▶ **INSTRUCTIONS TO FOLLOW**
Say whether each statement agrees with the PBI text. Answer yes or no, and quote the words of the text that decide it: 1. The stored error correction data can be used to rebuild the original biometric. 2. PBI works inside standard Public Key Infrastructure frameworks. 3. At the endpoint, biometric data is kept after secure communication is completed.

▶ **TEXT BLOCK**
This error correction data, along with the public key, is stored—but it can’t be used to reconstruct the original biometric or private key. During authentication, the system extracts features from the live input, applies the correction data, and regenerates the same private key. The result: stable, secure authentication without ever storing sensitive biometric data.


Real-World Validation

 

Theoretical advances only matter when proven in practice. We’ve been working with regional banks and other businesses in Japan to apply PBI in real-world conditions.

 

Regional banks have been ideal early adopters, thanks to their agility compared to mega-banks. PBI integrates easily with existing systems because it operates within standard Public Key Infrastructure (PKI) frameworks. At the endpoint, typically an ATM, biometric data is captured, used to generate cryptographic keys, and then discarded after secure communication is completed.

▶ **DATASET EXTRACT**
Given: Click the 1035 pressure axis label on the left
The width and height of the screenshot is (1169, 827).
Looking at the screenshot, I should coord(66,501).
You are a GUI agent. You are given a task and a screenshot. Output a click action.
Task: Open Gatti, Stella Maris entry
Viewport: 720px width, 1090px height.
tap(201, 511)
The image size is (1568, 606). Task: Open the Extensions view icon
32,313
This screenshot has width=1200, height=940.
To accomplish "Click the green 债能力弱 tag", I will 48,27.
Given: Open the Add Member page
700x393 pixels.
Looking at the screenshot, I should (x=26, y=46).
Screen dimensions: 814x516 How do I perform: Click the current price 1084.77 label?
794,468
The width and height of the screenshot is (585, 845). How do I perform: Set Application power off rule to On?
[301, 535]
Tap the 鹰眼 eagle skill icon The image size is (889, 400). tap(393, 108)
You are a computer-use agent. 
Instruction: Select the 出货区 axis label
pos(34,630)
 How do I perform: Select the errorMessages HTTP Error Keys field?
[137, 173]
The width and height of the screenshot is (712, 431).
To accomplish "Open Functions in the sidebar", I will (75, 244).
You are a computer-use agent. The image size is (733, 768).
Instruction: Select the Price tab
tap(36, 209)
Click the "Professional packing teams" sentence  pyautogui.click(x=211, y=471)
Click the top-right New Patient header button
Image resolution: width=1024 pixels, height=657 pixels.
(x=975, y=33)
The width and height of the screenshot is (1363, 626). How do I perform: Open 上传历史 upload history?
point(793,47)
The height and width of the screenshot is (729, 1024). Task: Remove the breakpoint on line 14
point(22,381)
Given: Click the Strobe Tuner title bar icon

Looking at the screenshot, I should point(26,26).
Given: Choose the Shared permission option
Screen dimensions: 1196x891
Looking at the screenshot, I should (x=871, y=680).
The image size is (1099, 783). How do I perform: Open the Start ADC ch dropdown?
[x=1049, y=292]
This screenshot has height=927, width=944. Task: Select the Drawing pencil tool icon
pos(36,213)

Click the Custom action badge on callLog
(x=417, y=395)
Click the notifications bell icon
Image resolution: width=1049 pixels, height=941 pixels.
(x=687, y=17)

▶ **ANSWER FOR THIS EXERCISE**
1. No: "but it can’t be used to reconstruct the original biometric or private key."
2. Yes: "it operates within standard Public Key Infrastructure (PKI) frameworks."
3. No: "and then discarded after secure communication is completed."